== Records for the exercise

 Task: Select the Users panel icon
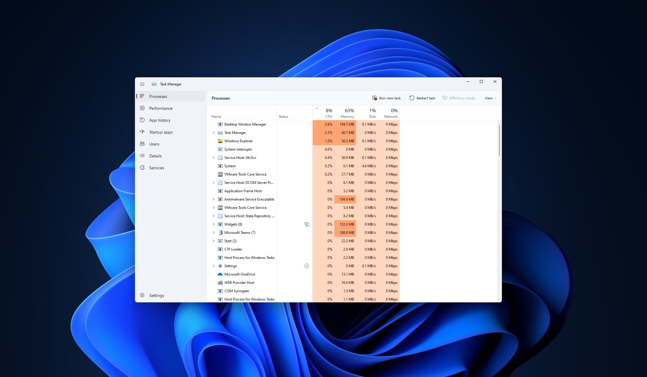click(x=142, y=144)
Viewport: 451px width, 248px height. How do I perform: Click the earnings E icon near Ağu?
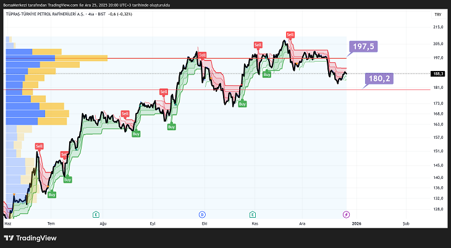[x=96, y=214]
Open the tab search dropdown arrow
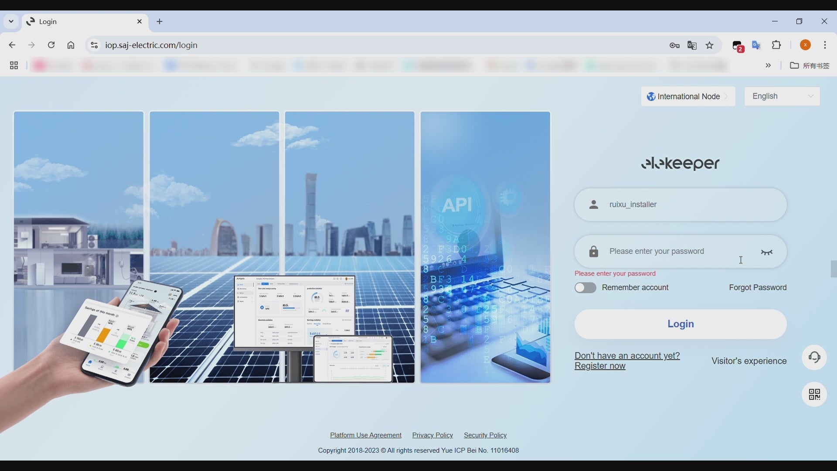The image size is (837, 471). (11, 21)
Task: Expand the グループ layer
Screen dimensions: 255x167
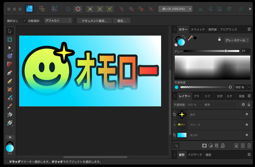Action: (x=174, y=125)
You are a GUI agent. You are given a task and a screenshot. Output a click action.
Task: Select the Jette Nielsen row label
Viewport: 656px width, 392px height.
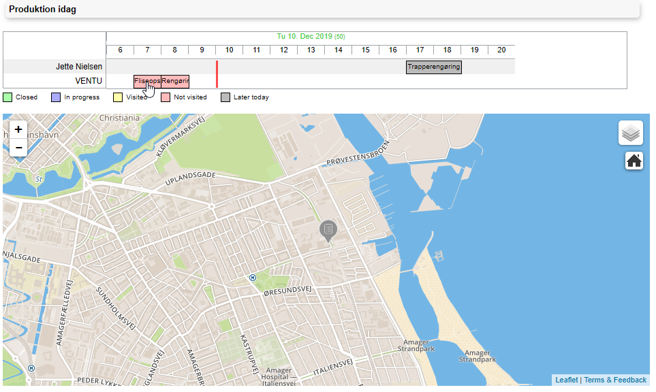[79, 67]
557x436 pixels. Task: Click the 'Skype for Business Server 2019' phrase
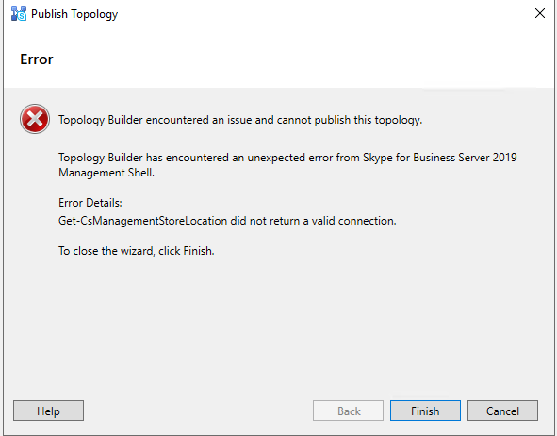click(440, 158)
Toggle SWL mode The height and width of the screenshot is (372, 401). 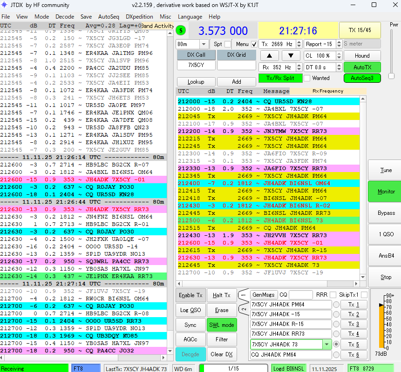tap(222, 325)
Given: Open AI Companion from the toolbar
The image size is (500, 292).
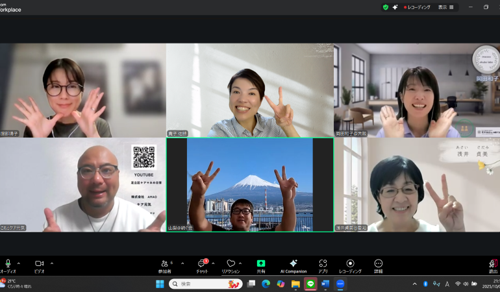Looking at the screenshot, I should tap(293, 263).
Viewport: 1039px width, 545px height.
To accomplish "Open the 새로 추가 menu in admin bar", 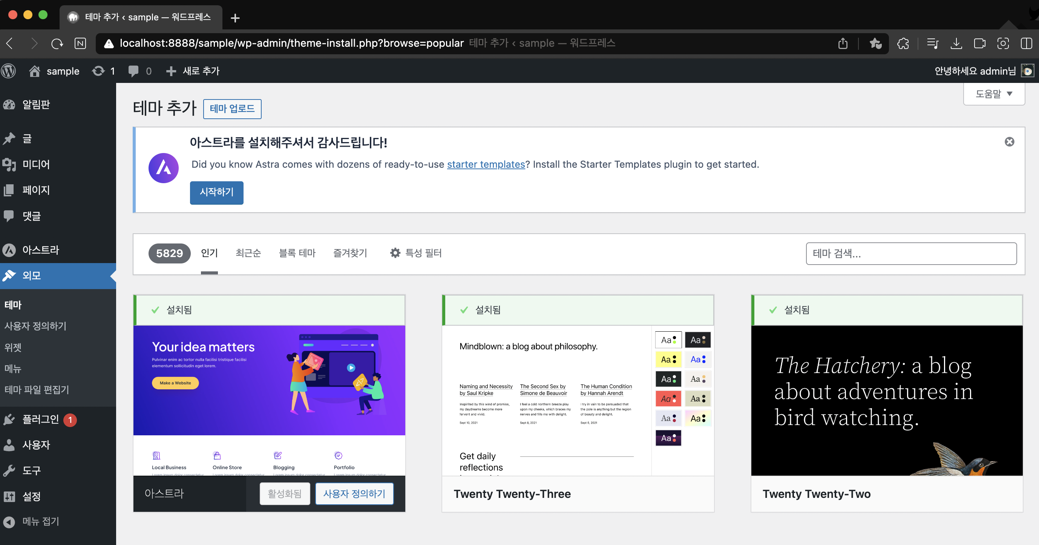I will point(193,71).
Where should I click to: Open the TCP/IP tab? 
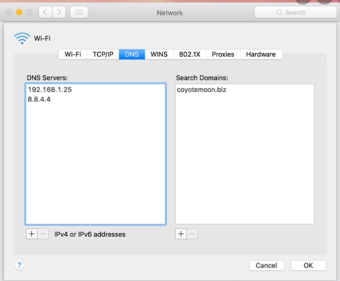[x=103, y=54]
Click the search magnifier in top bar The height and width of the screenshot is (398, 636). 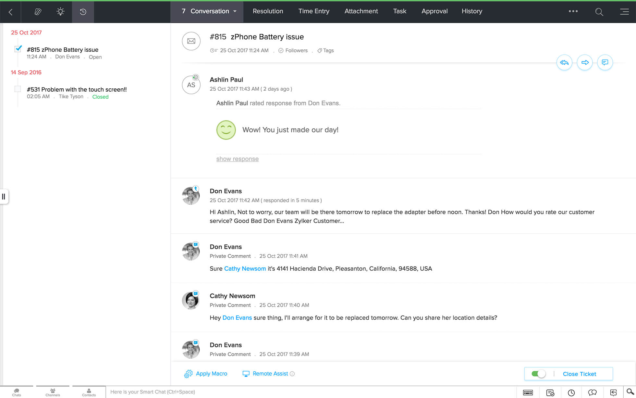point(599,12)
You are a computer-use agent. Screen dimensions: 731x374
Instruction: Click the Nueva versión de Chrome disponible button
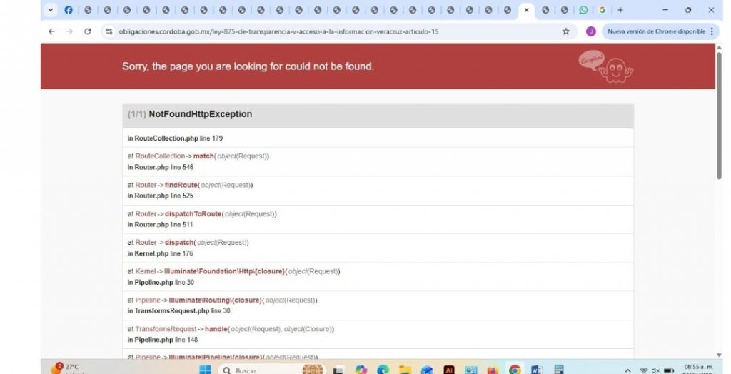point(655,31)
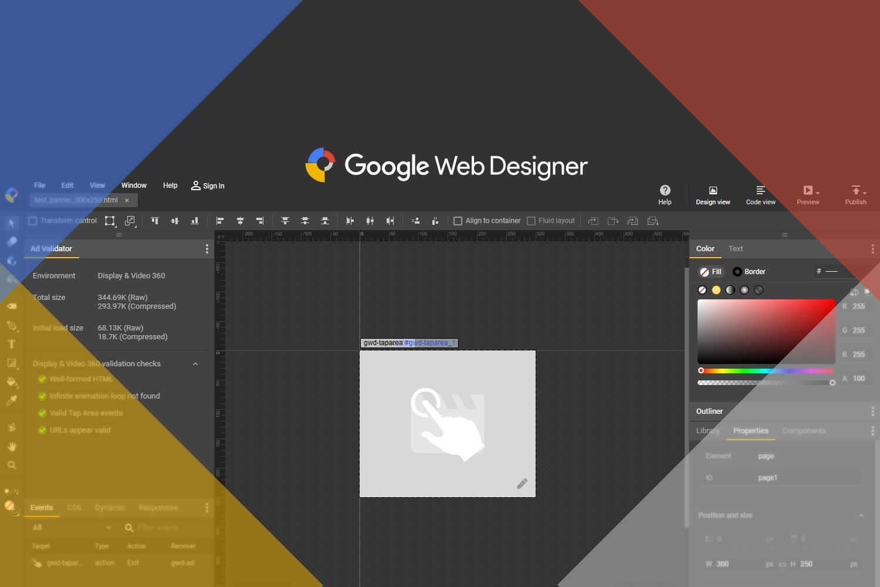Select the Hand tool
Screen dimensions: 880x587
click(12, 446)
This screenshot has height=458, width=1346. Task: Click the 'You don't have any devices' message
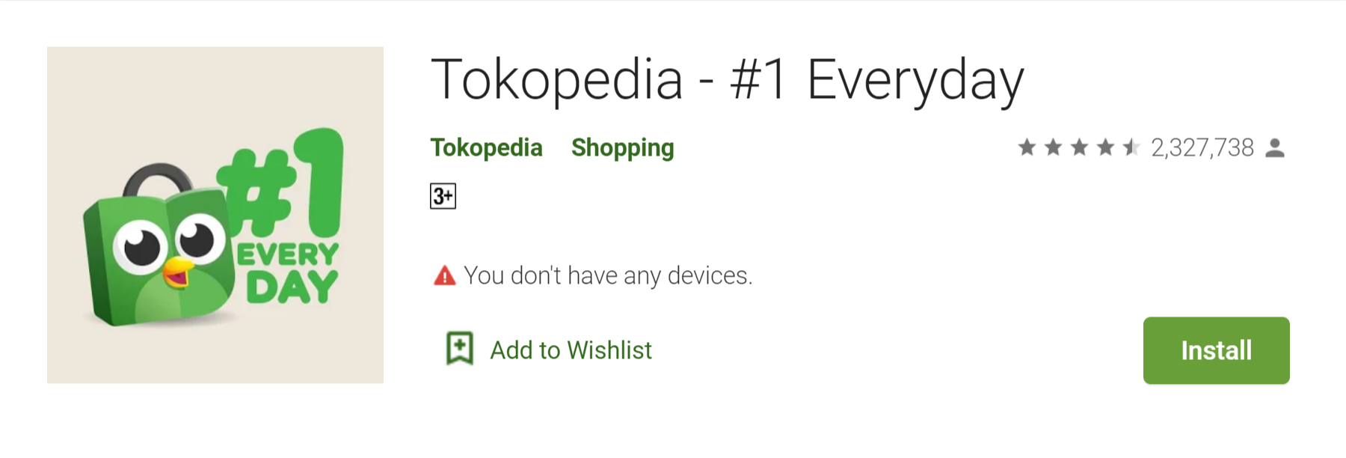[607, 275]
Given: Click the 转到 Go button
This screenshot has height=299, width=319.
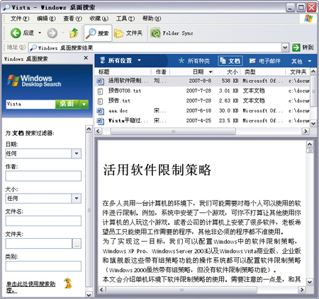Looking at the screenshot, I should pos(303,47).

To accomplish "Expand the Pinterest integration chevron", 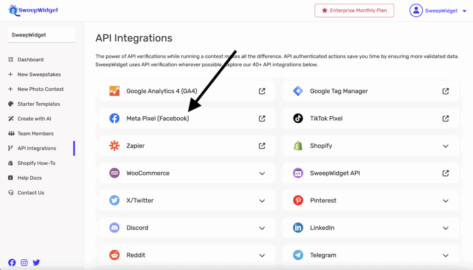I will pyautogui.click(x=445, y=201).

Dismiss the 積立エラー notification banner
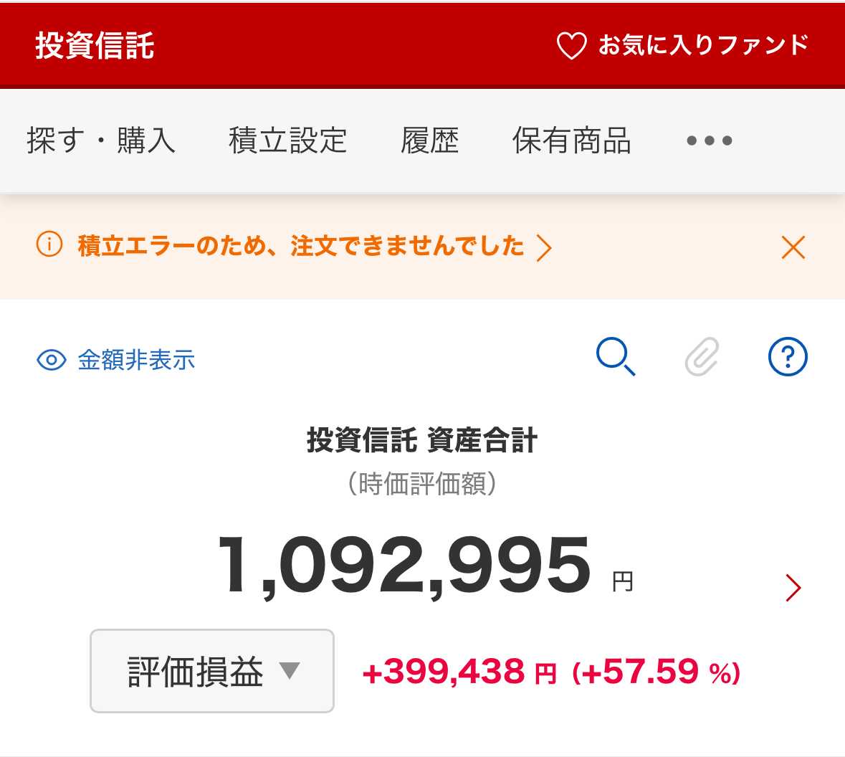793,247
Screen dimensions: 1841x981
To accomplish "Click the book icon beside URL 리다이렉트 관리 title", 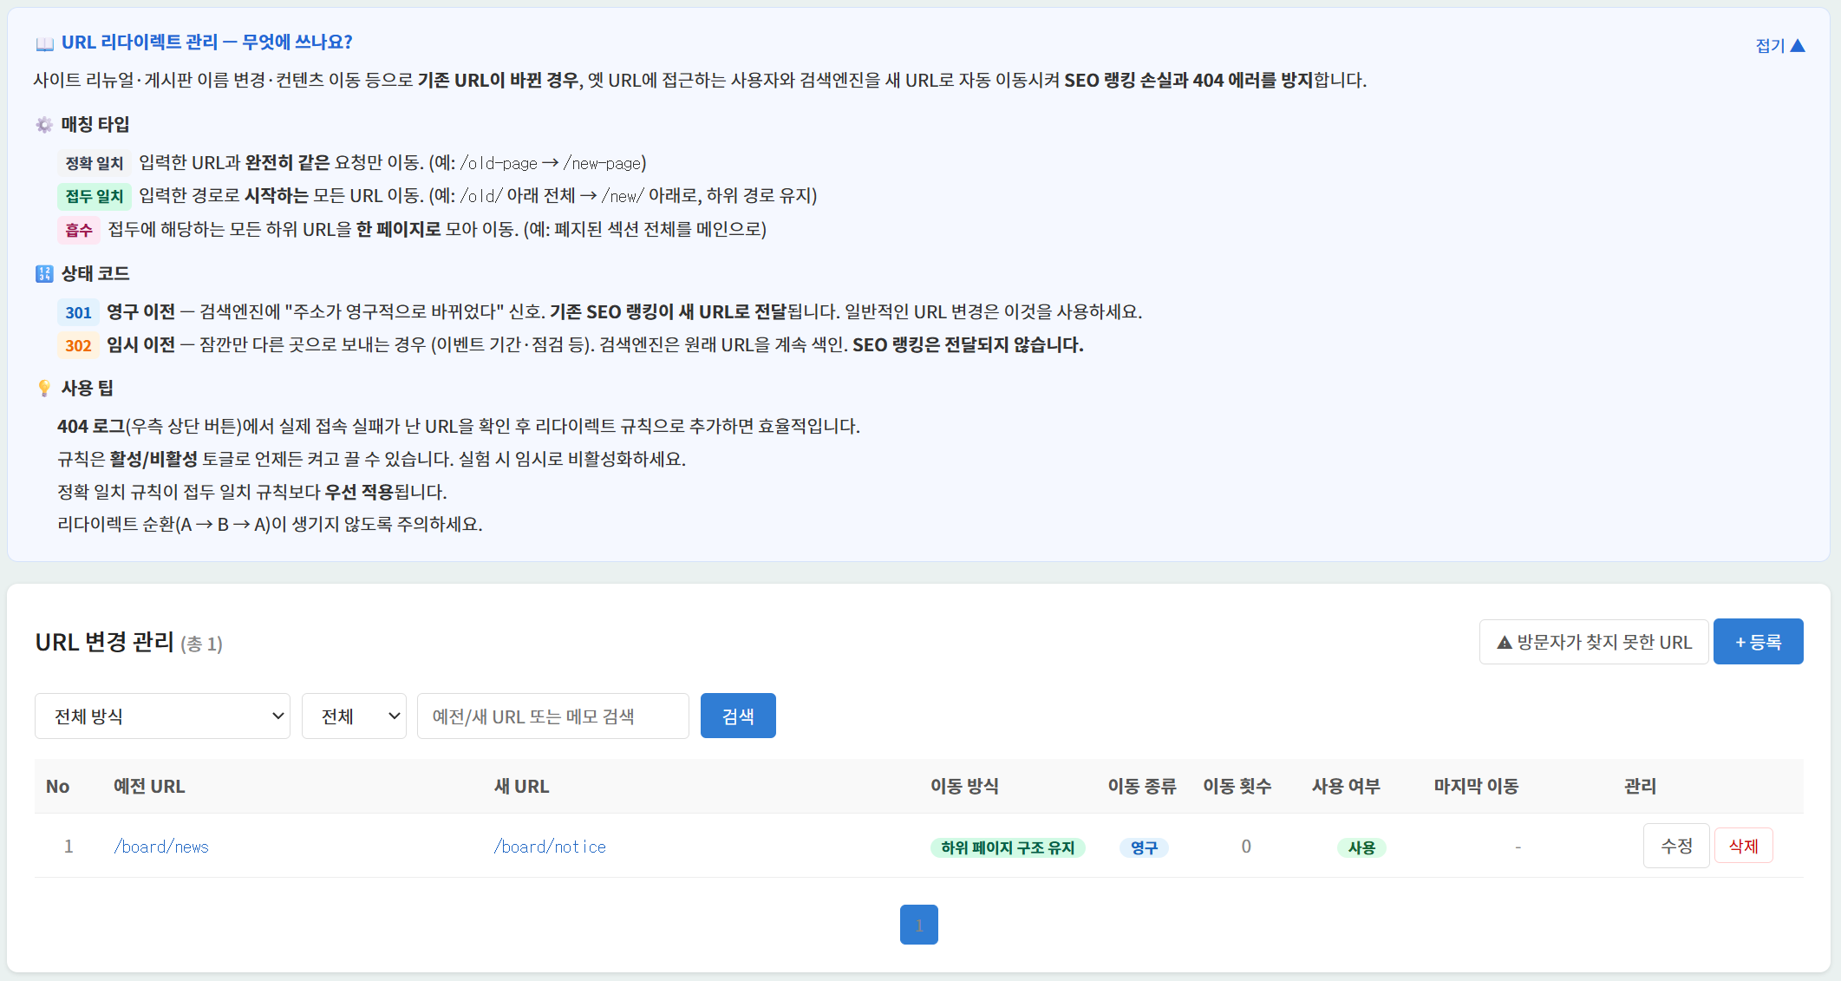I will (x=44, y=43).
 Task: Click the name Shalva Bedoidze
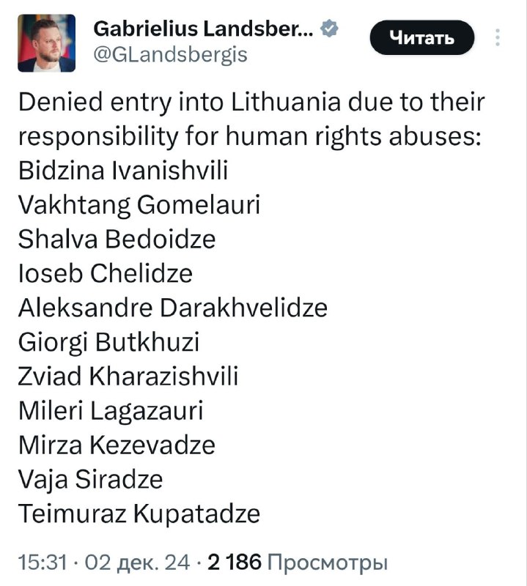(x=117, y=239)
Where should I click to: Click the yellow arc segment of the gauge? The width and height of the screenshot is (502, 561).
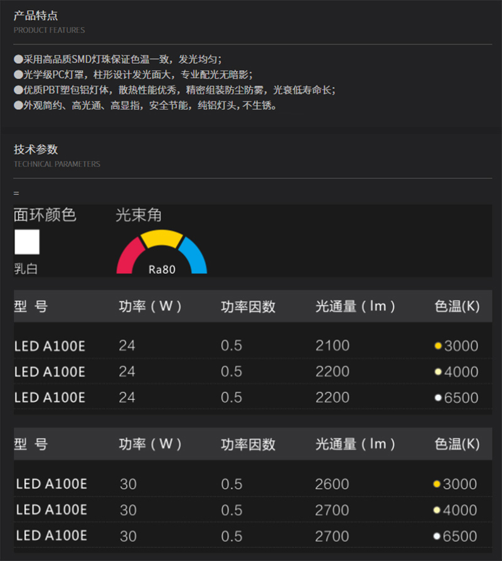click(161, 238)
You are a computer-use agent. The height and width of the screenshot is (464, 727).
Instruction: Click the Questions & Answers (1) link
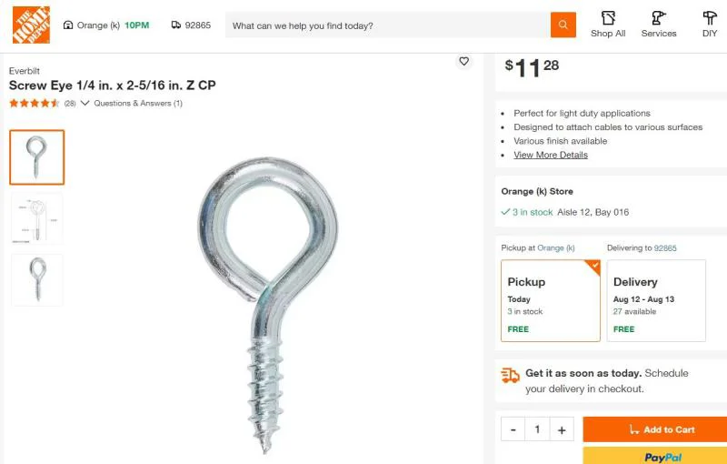tap(138, 103)
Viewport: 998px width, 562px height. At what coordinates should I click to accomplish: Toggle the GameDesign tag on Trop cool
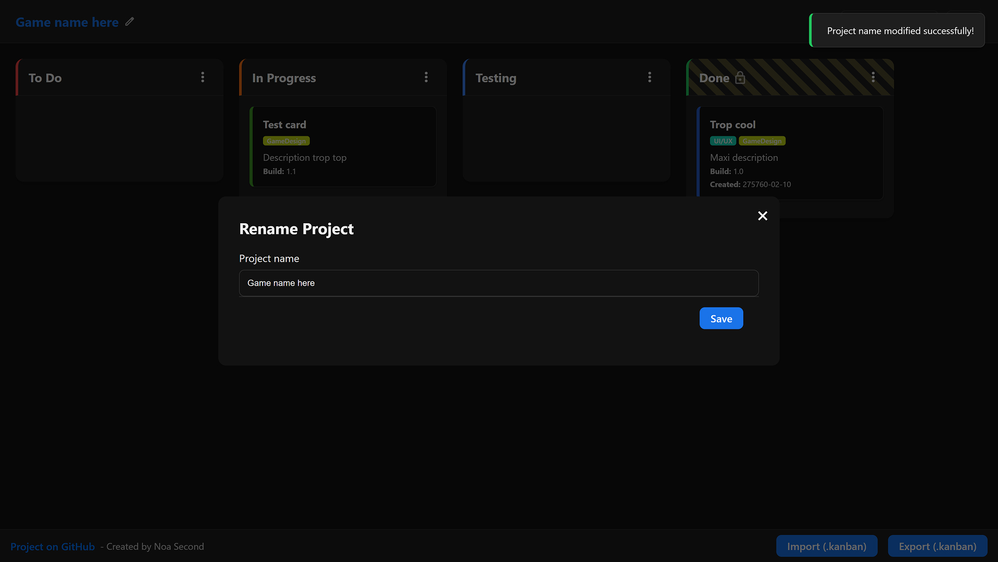coord(761,141)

====

Given request: Please copy the records again from the line with "Where should I click to: Click" up to and including the last line of the records, swapping "yellow" for "green" and keeping everything else unchanged. Leave the pictures out of your answer.

Correct output:
Where should I click to: Click the green arc segment of the gauge? The width and height of the screenshot is (502, 561).
click(161, 238)
You are a computer-use agent. The height and width of the screenshot is (464, 727).
Instruction: Click the Questions & Answers (1) link
tap(138, 103)
Viewport: 998px width, 562px height. At what coordinates should I click to accomplish: Toggle the GameDesign tag on Trop cool
coord(761,141)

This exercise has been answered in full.